What Yoga Has Taught Me
When it comes to fitness, I'm most like my friend G—working out is boring and I hate it. I maintain a relatively healthy lifestyle. I don't smoke or drink, I have healthy and regular day-to-day routines, I'm mindful of my mental health and emotions, and I crave a clean diet. My fitness comes from lifestyle choices—taking the stairs instead of the elevator, walking a few of the bus stops, playing sports, hiking, biking along the Han River, or just getting my steps in while out and about.
Last year was the first time I found a workout I enjoyed. OrangeTheory was almost designed for me. I could rotate through different stations at a good pace, which kept me stimulated, there was a trainer who taught me how to do the workouts properly and others in the class whose energy kept me driven, I could monitor my progress in real time, and I discovered that I love the rowing machine. Best of all, I could see and feel the strength I was building.
There isn't an OrangeTheory in Seoul, but there are unlimited other classes offered with cost-friendly gym memberships. So this year, I fell in love with yoga.

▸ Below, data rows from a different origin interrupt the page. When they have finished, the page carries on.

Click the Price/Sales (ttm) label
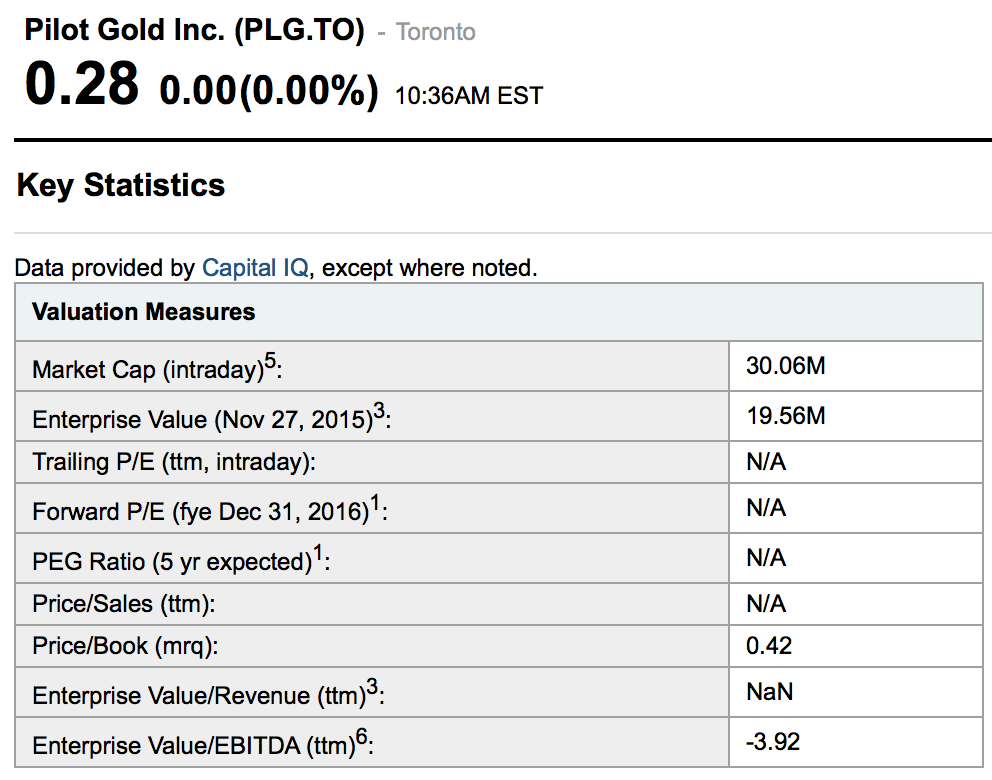Viewport: 992px width, 780px height. click(124, 604)
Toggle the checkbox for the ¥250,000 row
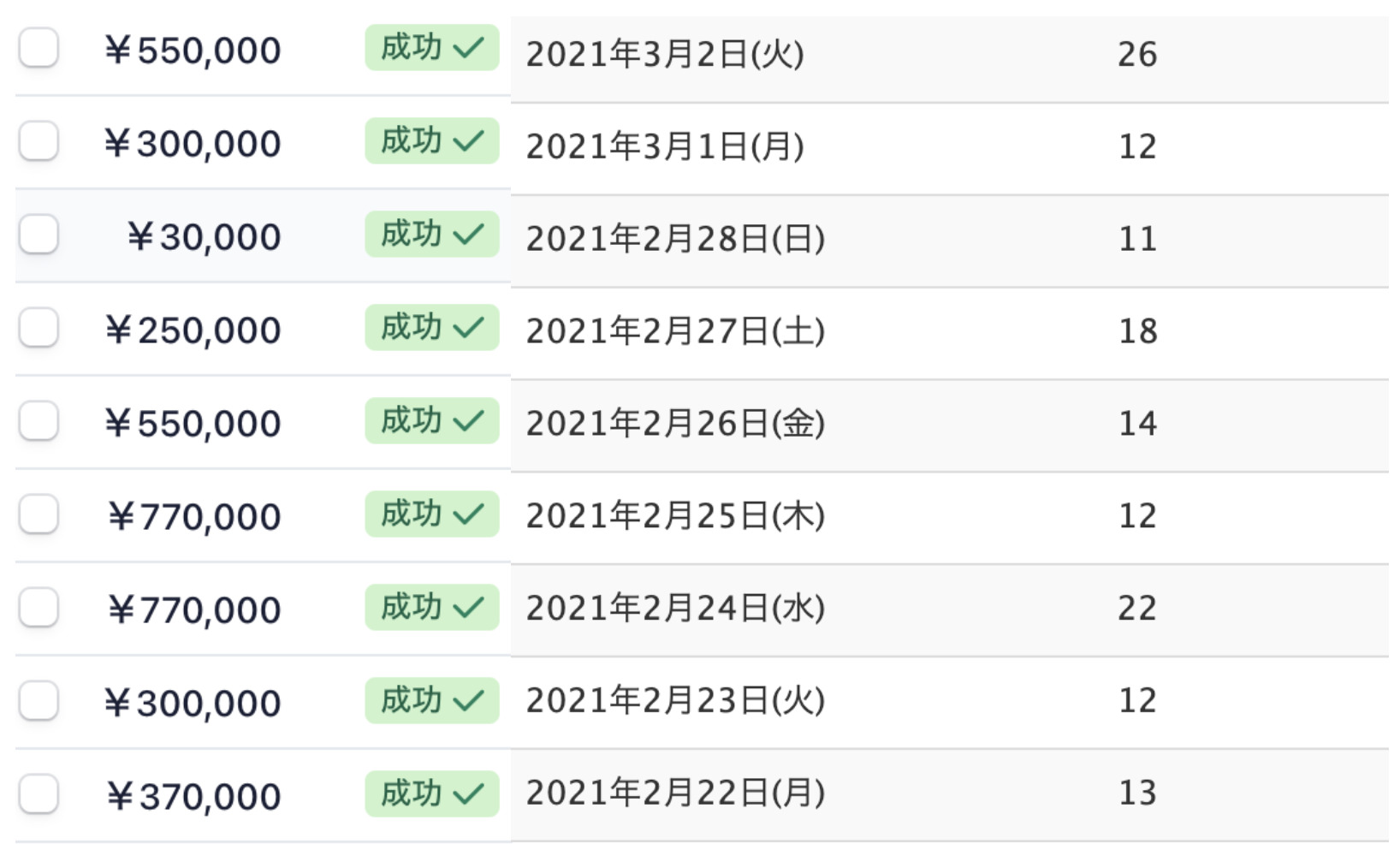Image resolution: width=1400 pixels, height=844 pixels. (39, 328)
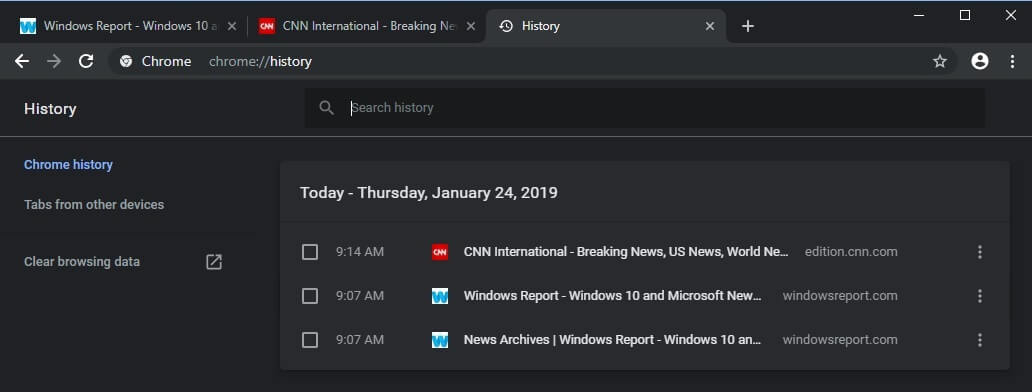Image resolution: width=1032 pixels, height=392 pixels.
Task: Click the back navigation arrow
Action: 22,62
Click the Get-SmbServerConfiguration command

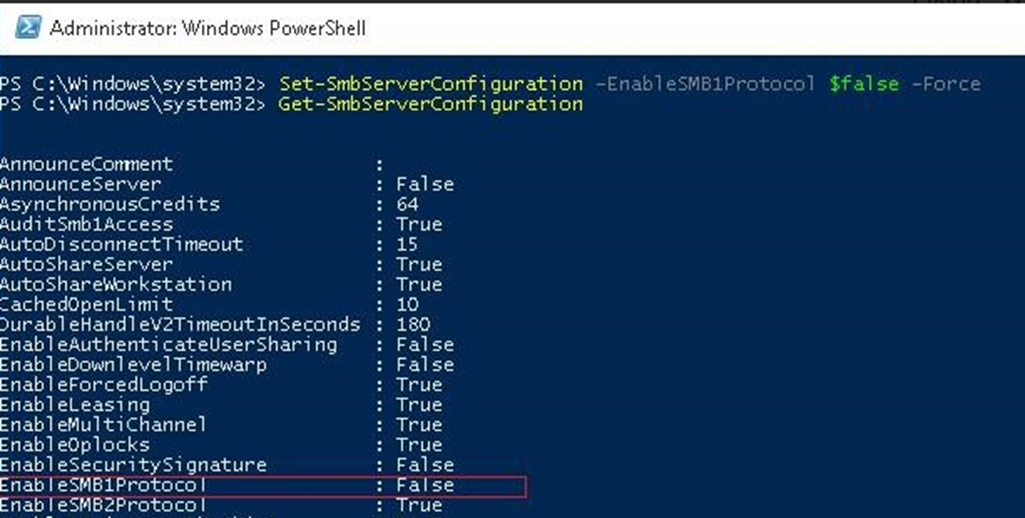(431, 104)
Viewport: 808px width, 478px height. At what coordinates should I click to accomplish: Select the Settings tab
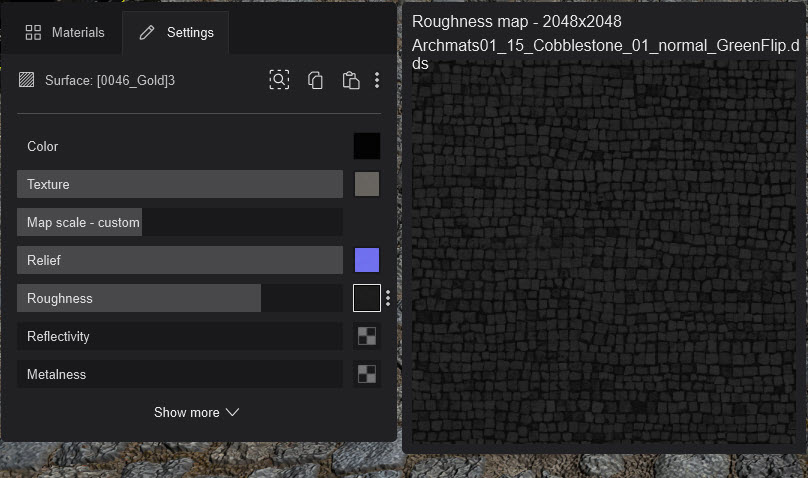176,32
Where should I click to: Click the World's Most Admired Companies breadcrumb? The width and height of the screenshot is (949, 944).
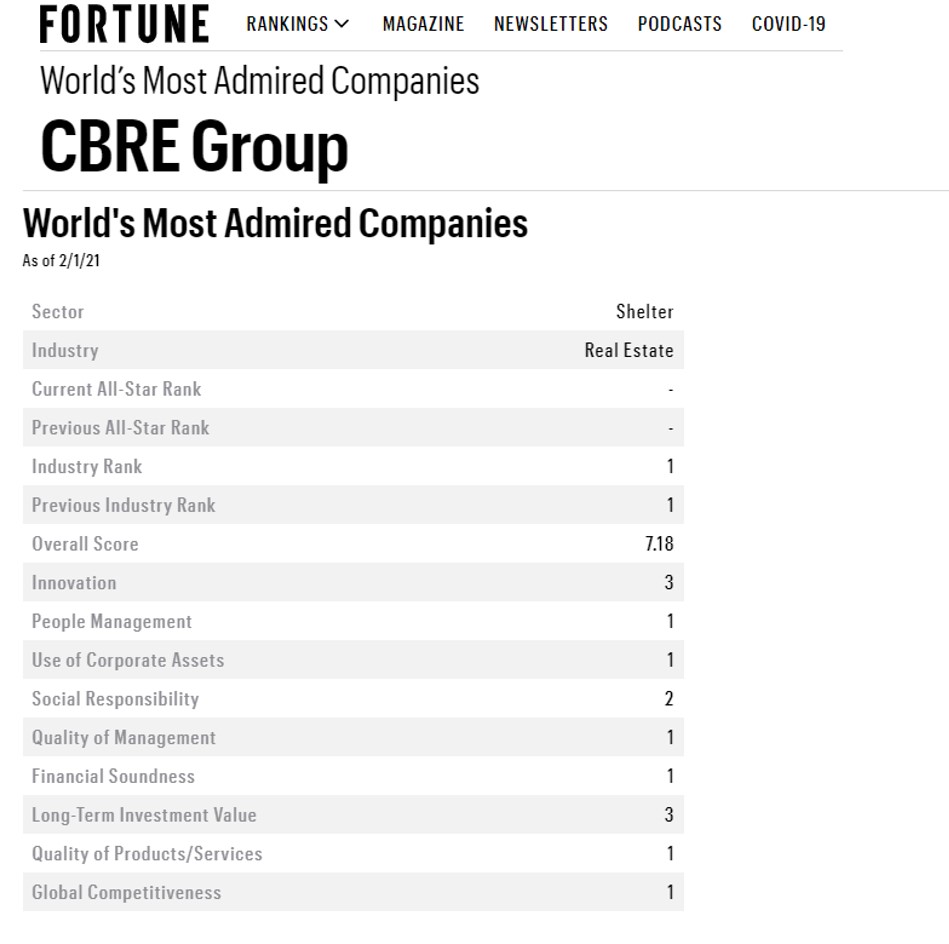click(x=258, y=81)
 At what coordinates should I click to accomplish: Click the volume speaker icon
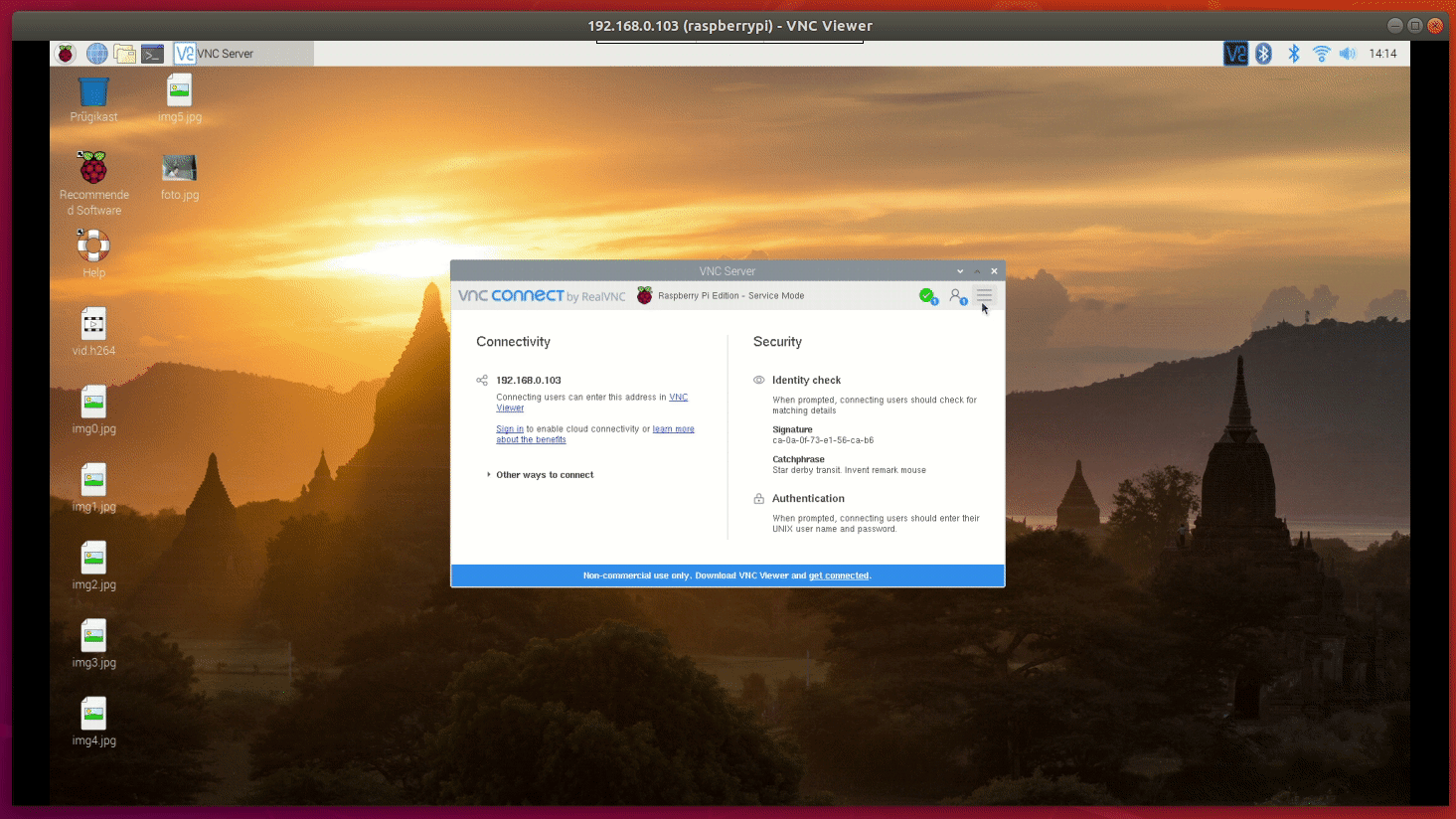click(1347, 54)
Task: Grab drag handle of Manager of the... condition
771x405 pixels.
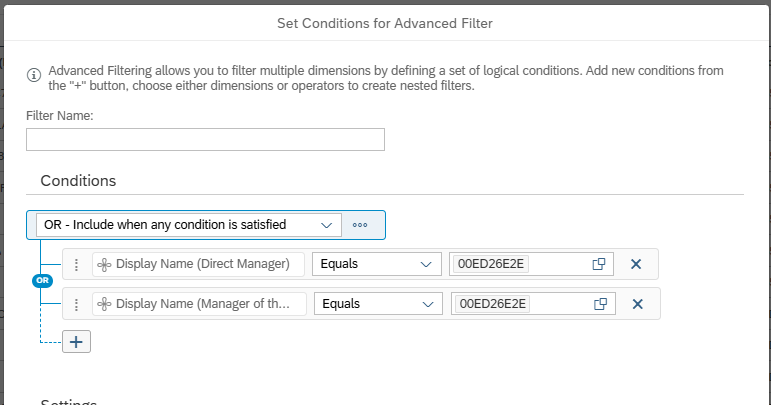Action: click(76, 303)
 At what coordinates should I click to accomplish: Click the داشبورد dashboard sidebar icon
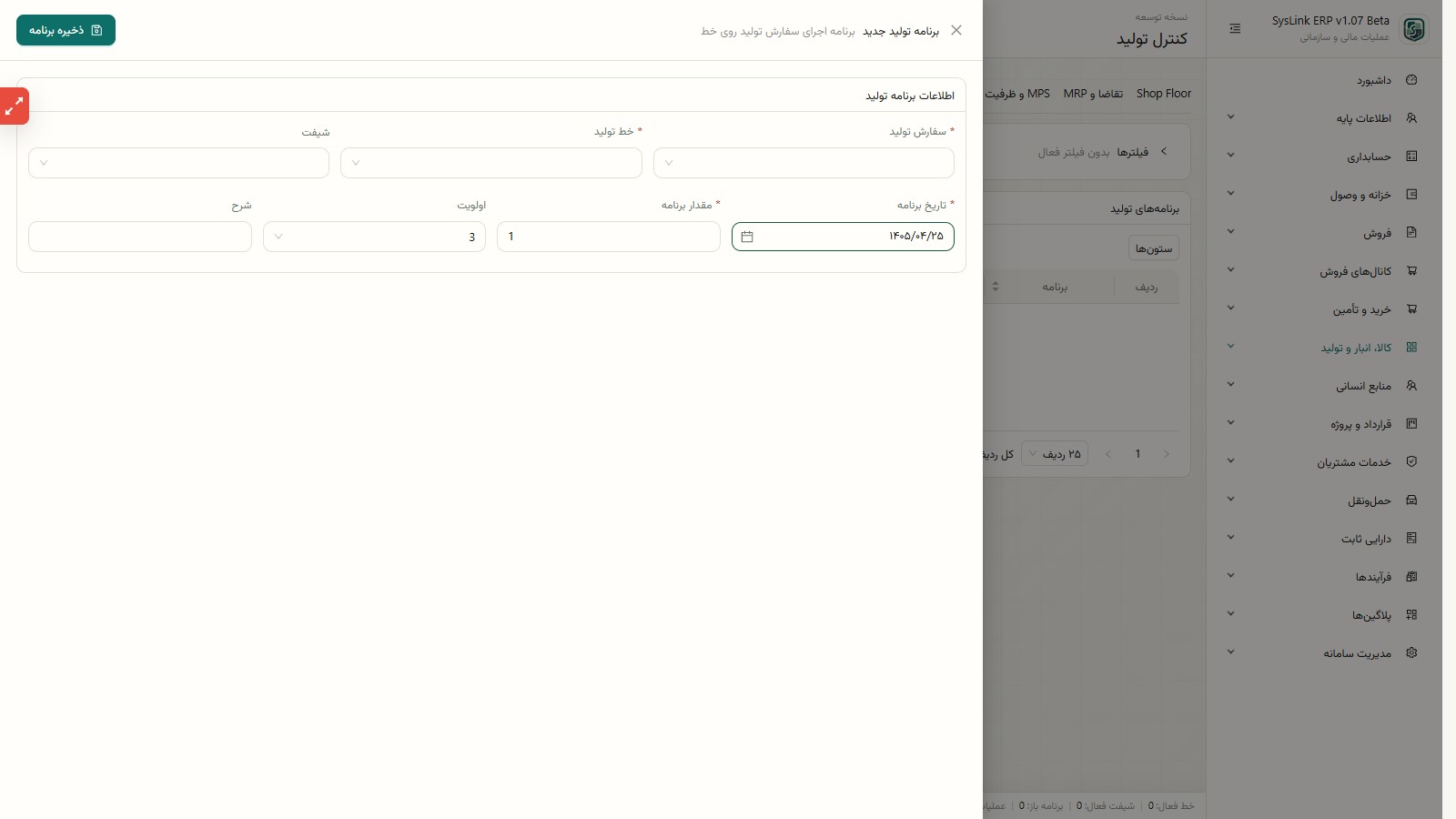(1411, 80)

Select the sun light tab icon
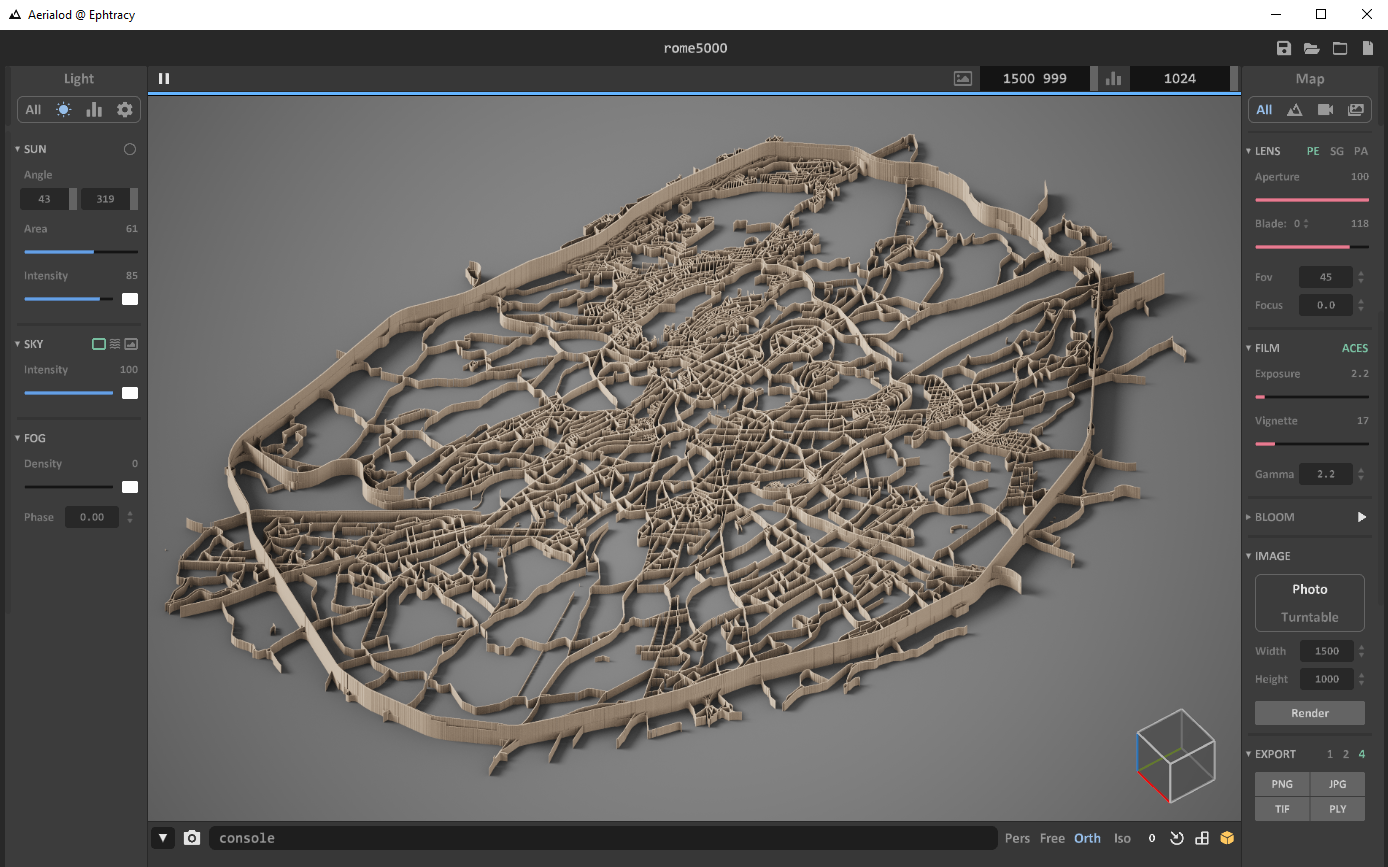click(64, 110)
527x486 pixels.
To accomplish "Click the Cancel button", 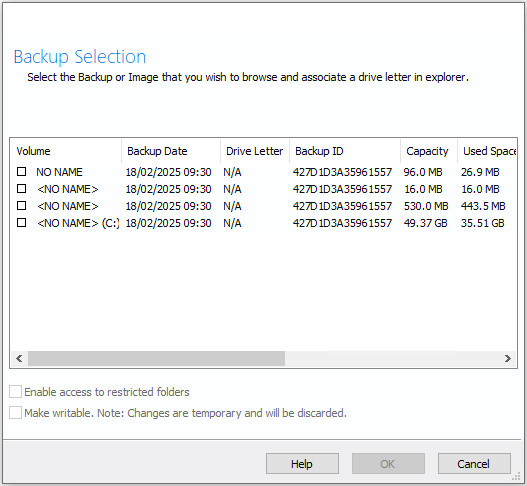I will [x=474, y=464].
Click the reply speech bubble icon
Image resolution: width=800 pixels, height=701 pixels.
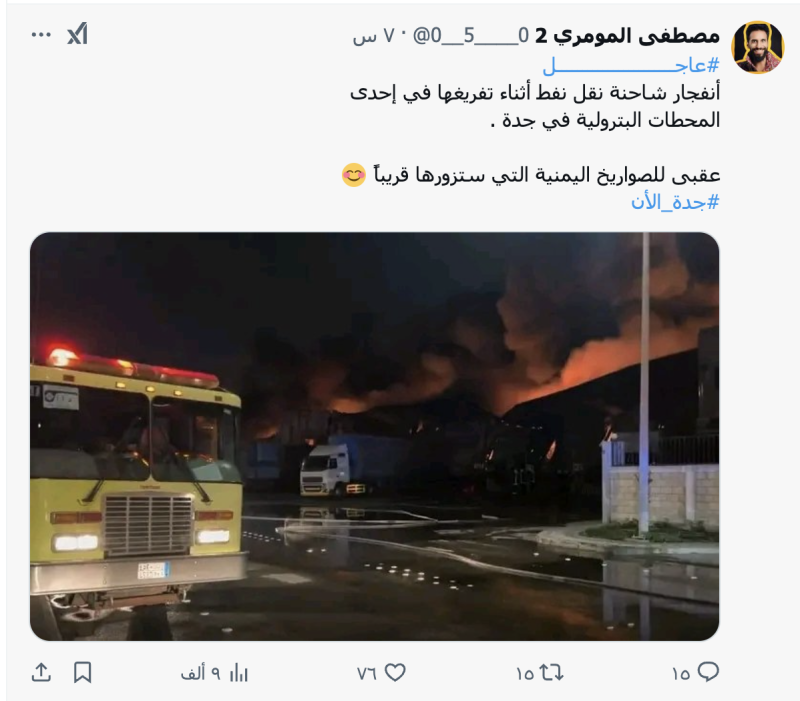click(x=708, y=672)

Despite being quite challenging, yoga is relaxing for me as it gets me to tune out the thoughts in my head and laser focus on tuning into my body and breathing and being. This practice of being present in the moment is grounding and being intentional about your breath and using it in your movements feels good. Once you get into it, the poses and breath become instinctual and you learn to go with the 'flow.'
Through the challenges I've experienced with certain poses, I've learned that I literally carry the weight of the world on my shoulders. This has caused me to become more aware and corrective of my posture day-to-day. Because there is a balance and symmetry to yoga (what you do on one side of your body is then done on the other), you can't use your strengths to overcompensate for your weaknesses, rather, you have to build your weaknesses into strengths, so my focus on posture has become a focus on whole-body strength.
Perhaps most important of what yoga has taught me, though, is patience around outcomes. Something my yoga instructor does particularly well (besides time questions like, You are breathing, yes? that always make me laugh because I never am) is show us what it's supposed to look and feel like, guide us away from common errors, and modify it to our levels. It's okay if you can't lift your leg all the way up at first. If you can only lift it two inches, lift it two inches. Just make sure to focus on proper form—as long as you maintain good form, you will achieve the outcome.
And if that isn't a metaphor for life, I don't know what is.
I feel silly sharing this, but I've even started to research the process of becoming a Registered Yoga Teacher. It would be a tremendous physical accomplishment for me and a goal I'd like to work towards throughout my remaining time in Seoul.